Effect of Activated Carbon on Re-Conversion Reaction of Cu/LiCl/C Electrode with LiPF6/Methyl Difluoroacetate Electrolyte
Katsuo Hashizaki *
Institute for Materials Chemistry and Engineering, Kyushu University, 6-1 Kasuga-Koen, Kasuga, Fukuoka 816-8580, Japan and Office of Society-Academia Collaboration for Innovation, Kyoto University, Uji-shi, Kyoto 611-0011, Japan.
Shinsaku Dobashi
Office of Society-Academia Collaboration for Innovation, Kyoto University, Uji-shi, Kyoto 611-0011, Japan and Research and Innovation Center, Mitsubishi Heavy Industries, Ltd., Nagasaki-shi, Nagasaki 851-0392, Japan.
Shigeto Okada
Institute for Materials Chemistry and Engineering, Kyushu University, 6-1 Kasuga-Koen, Kasuga, Fukuoka 816-8580, Japan.
Toshiro Hirai
Office of Society-Academia Collaboration for Innovation, Kyoto University, Uji-shi, Kyoto 611-0011, Japan.
Jun-ichi Yamaki
Office of Society-Academia Collaboration for Innovation, Kyoto University, Uji-shi, Kyoto 611-0011, Japan.
Zempachi Ogumi
Office of Society-Academia Collaboration for Innovation, Kyoto University, Uji-shi, Kyoto 611-0011, Japan.
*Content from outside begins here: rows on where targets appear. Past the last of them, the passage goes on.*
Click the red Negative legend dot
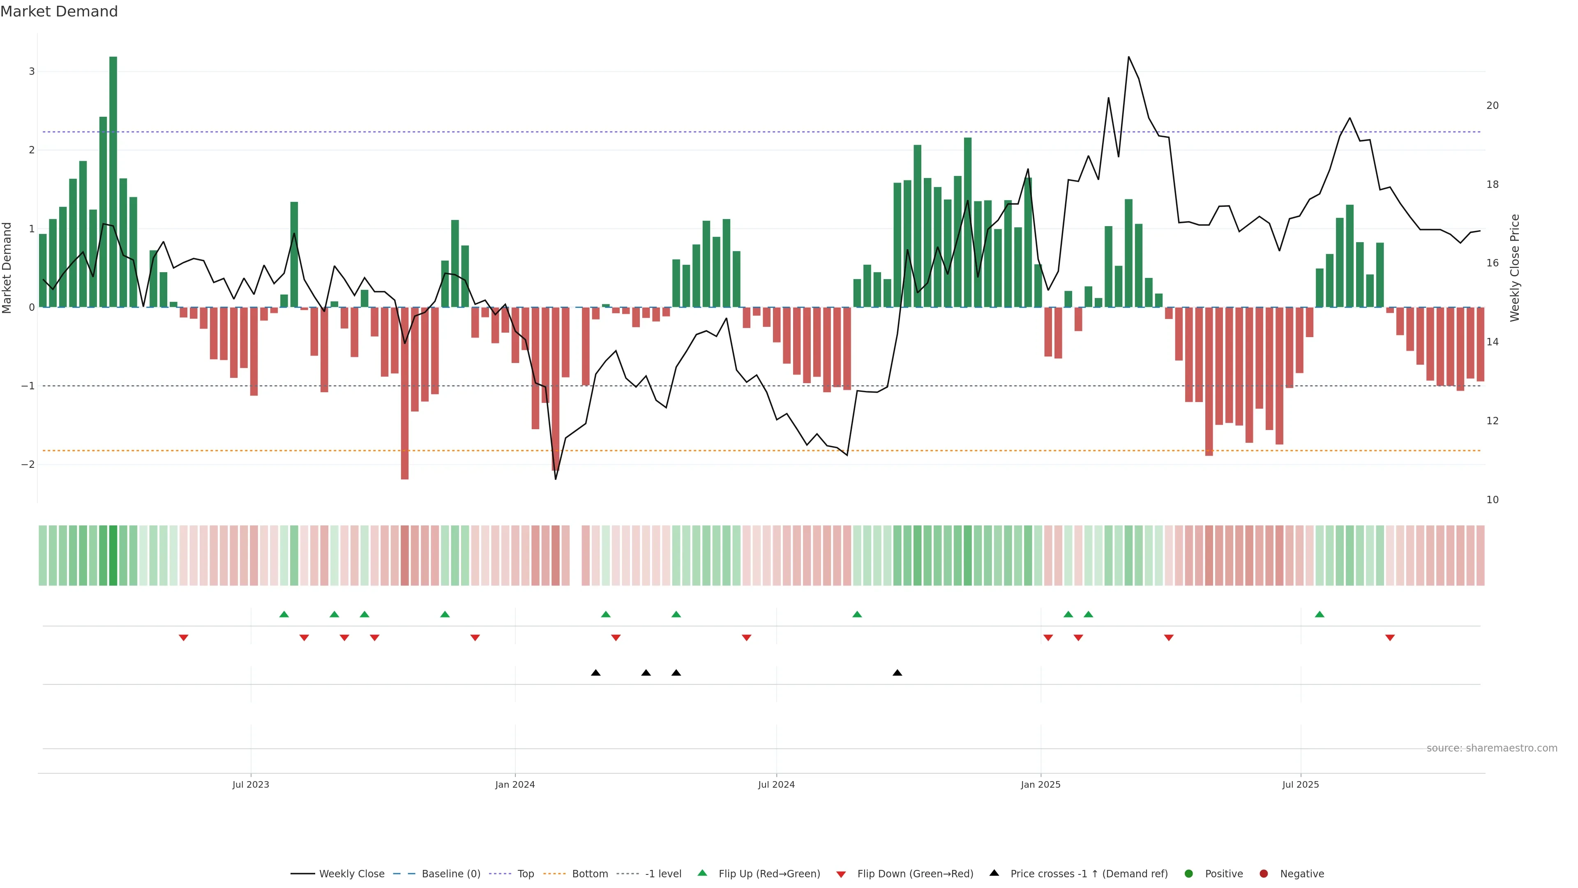 (1264, 873)
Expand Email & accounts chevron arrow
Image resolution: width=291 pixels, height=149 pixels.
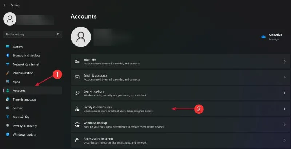click(x=284, y=77)
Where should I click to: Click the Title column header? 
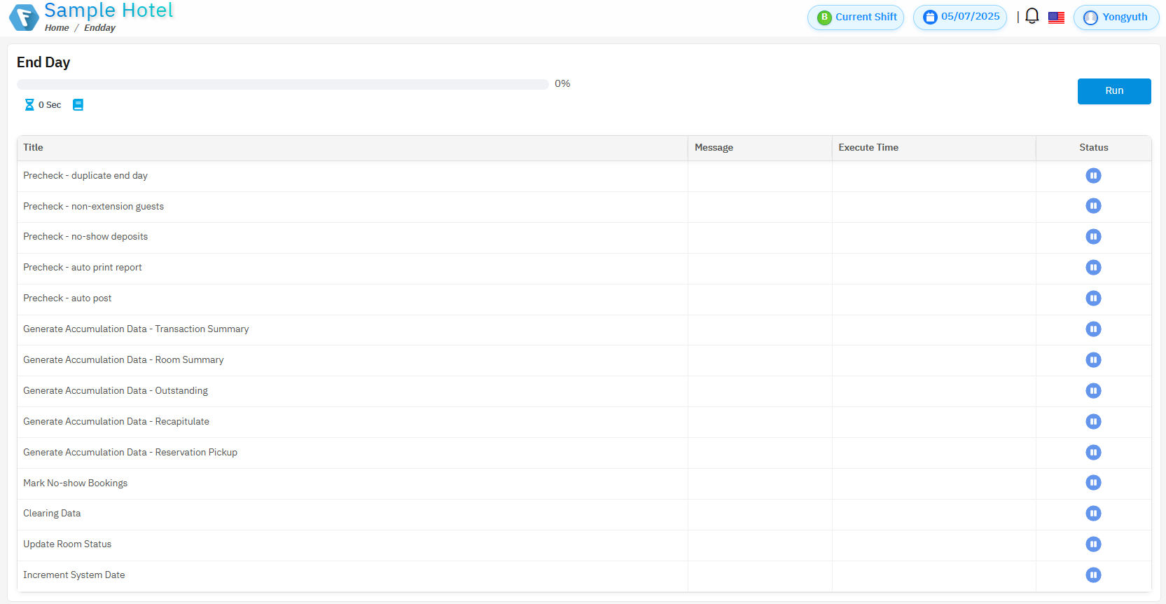(33, 147)
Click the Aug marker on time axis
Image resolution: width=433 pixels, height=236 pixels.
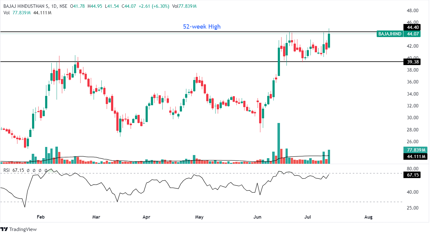(x=368, y=217)
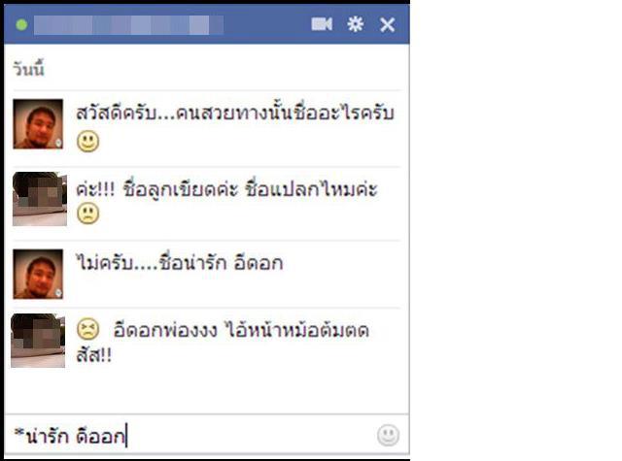622x461 pixels.
Task: Close the chat window with X
Action: 387,25

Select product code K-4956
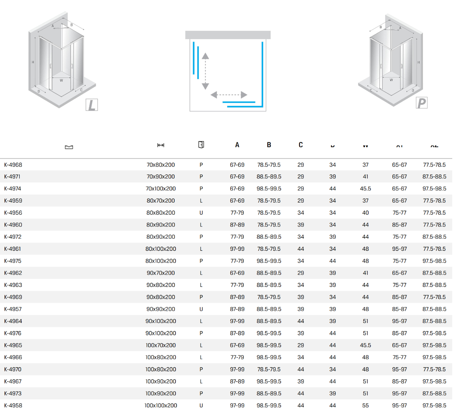coord(13,213)
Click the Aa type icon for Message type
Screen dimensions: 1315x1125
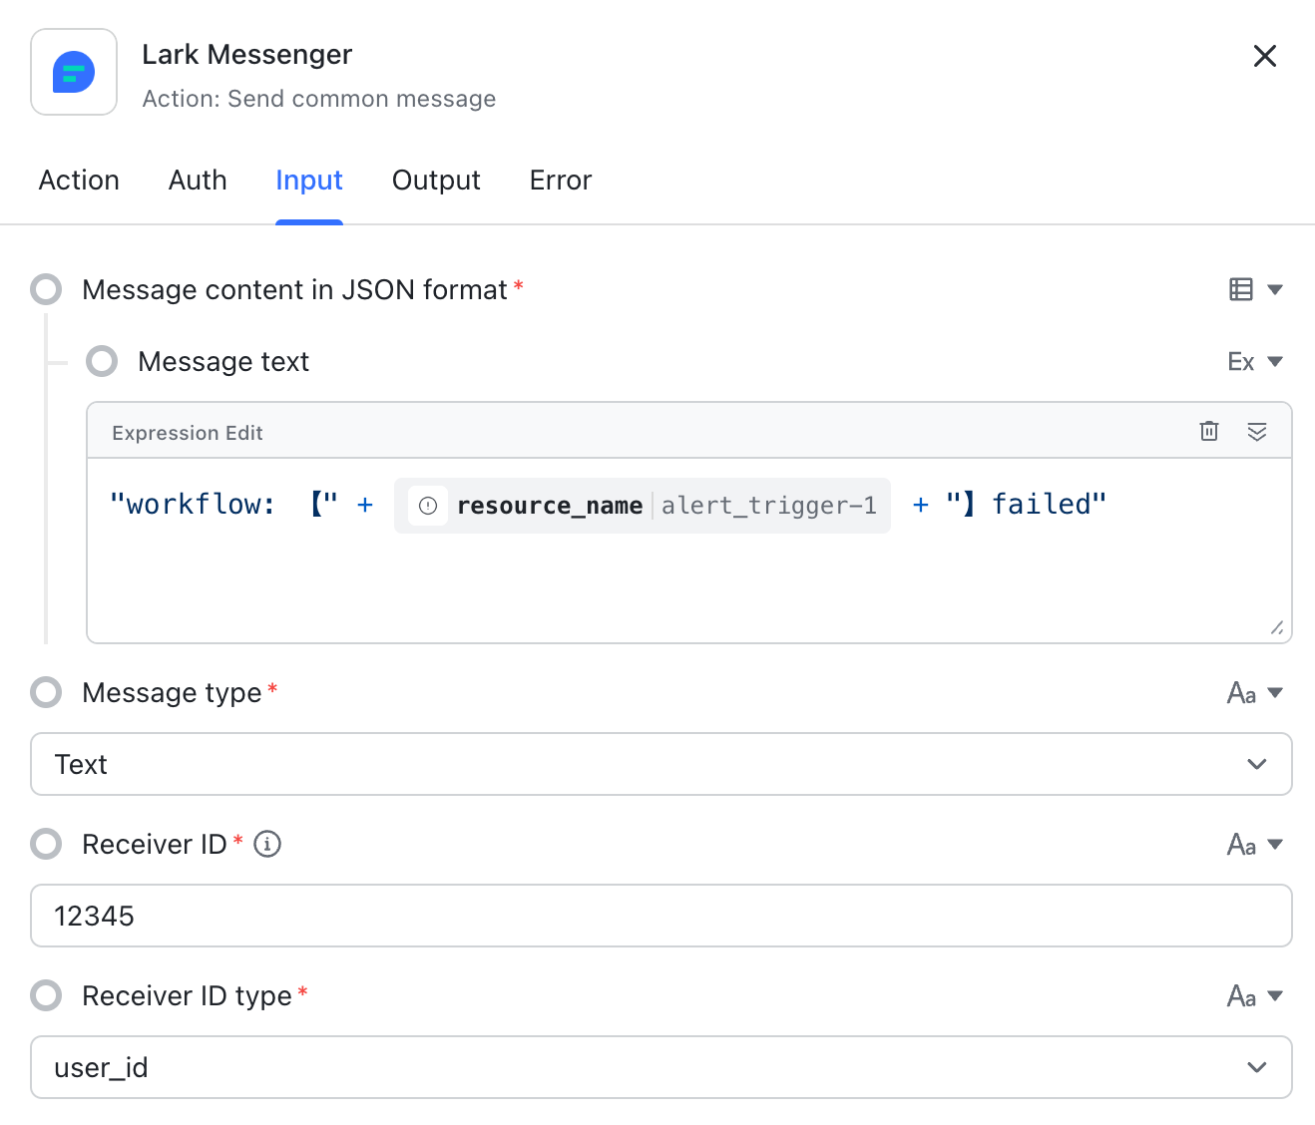coord(1241,693)
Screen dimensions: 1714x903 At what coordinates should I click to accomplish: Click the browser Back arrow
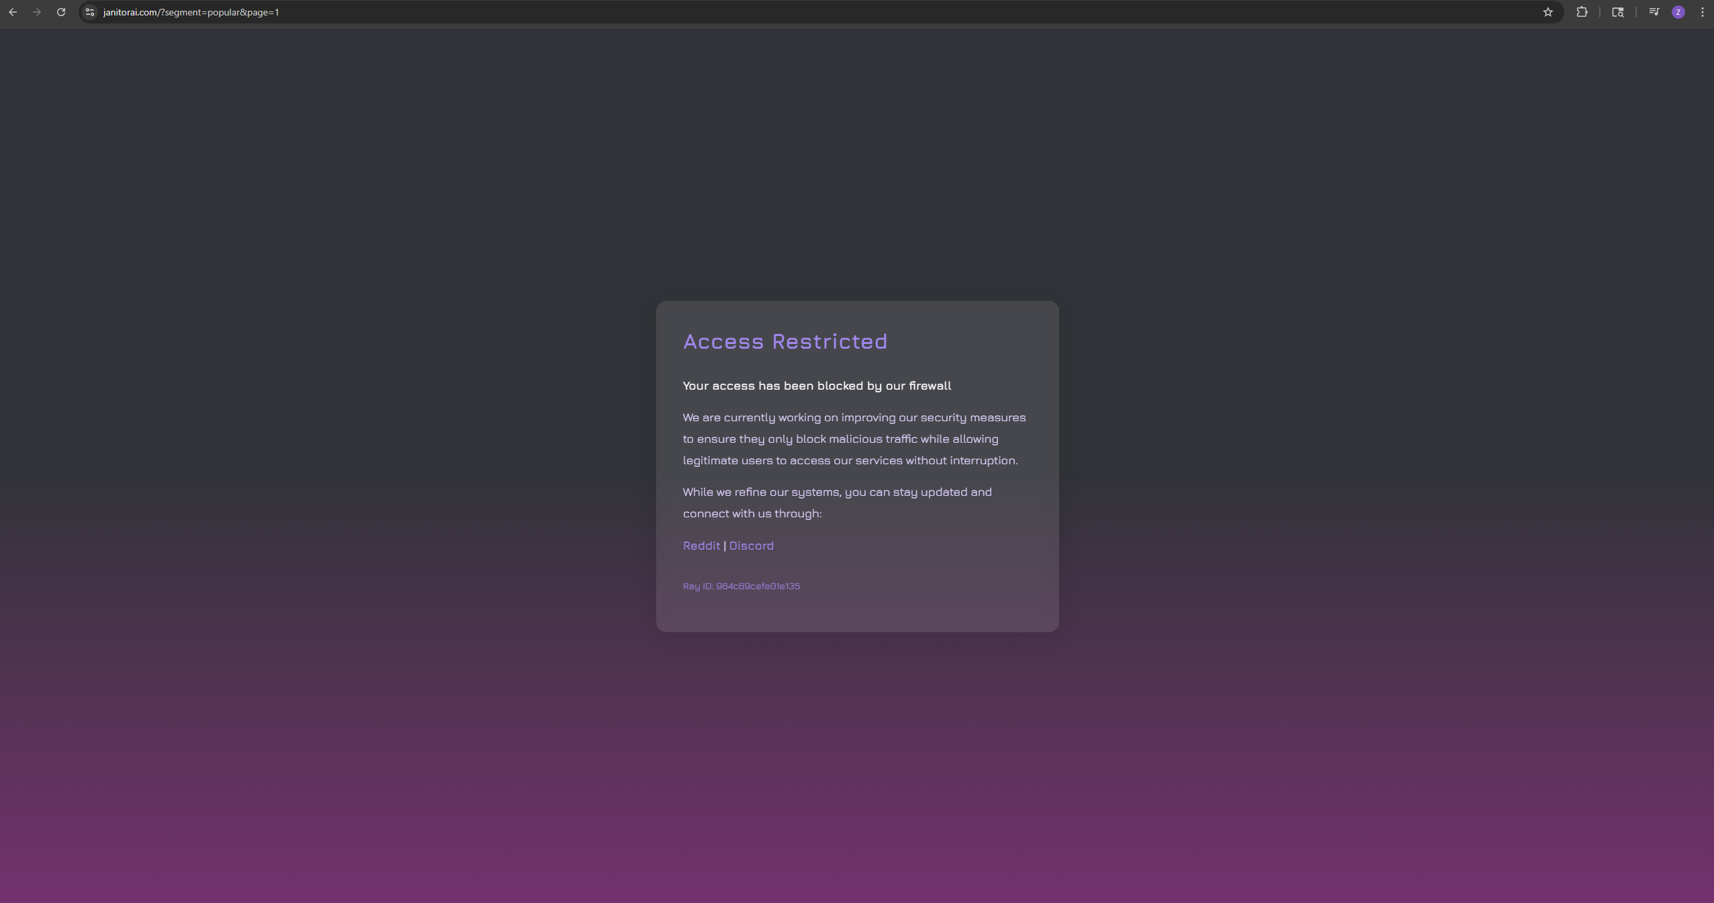[x=13, y=12]
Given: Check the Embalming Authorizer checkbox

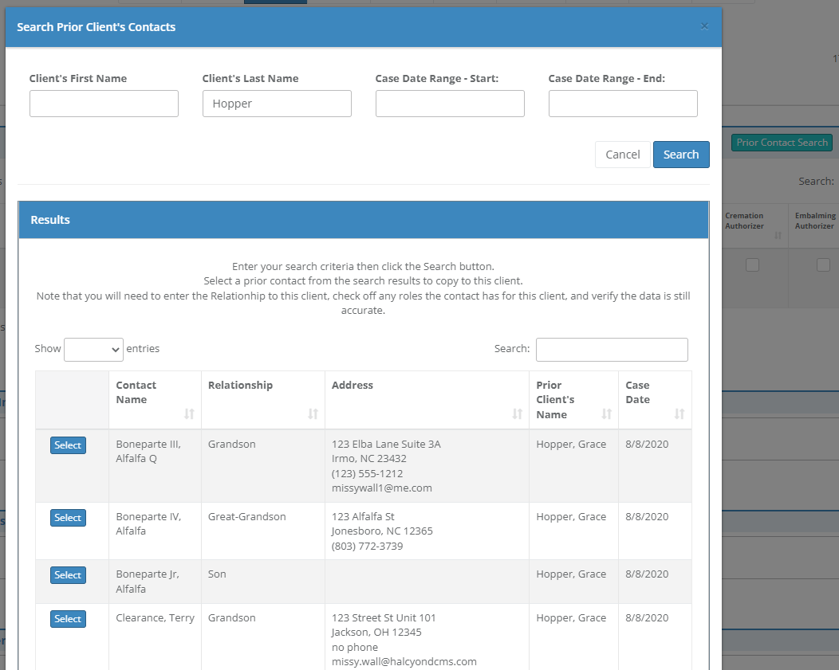Looking at the screenshot, I should [x=823, y=265].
*Author to whom correspondence should be addressed.
Abstract
Transition-metal chlorides are known to suffer from dissolution in organic solvents. However, our previous investigation revealed that in the Li/CuCl2 battery, the dissolution of CuCl2 cathode materials could be suppressed by using LiPF6/methyl difluoroacetate (MFA; CHF2COOCH3) electrolyte. And, the Cu/LiCl electrode could both charge and discharge in LiPF6/methyl difluoroacetate (MFA) electrolyte as the re-conversion reaction cathode of Li/CuCl2 battery. However, the capacity is only half the theoretical value of 399 mAh g–1. This is because cuprous is hardly oxidized to cupric during charging due to copper disproportionation reaction.
In this study, activated carbon was added to the Cu/LiCl electrode in order to promote the production of CuCl2, and to improve the capacity. The physical properties of the activated carbon were found to have significant effects: activated carbon with a large specific surface area and micropore volume enabled CuCl2 deposition, and improved the capacity of the Cu/LiCl/C electrode to approximately 300 mAh g–1.
Keywords: Lithium ion battery, Li/CuCl2 battery, MFA, activated carbon, conversion, re-conversion.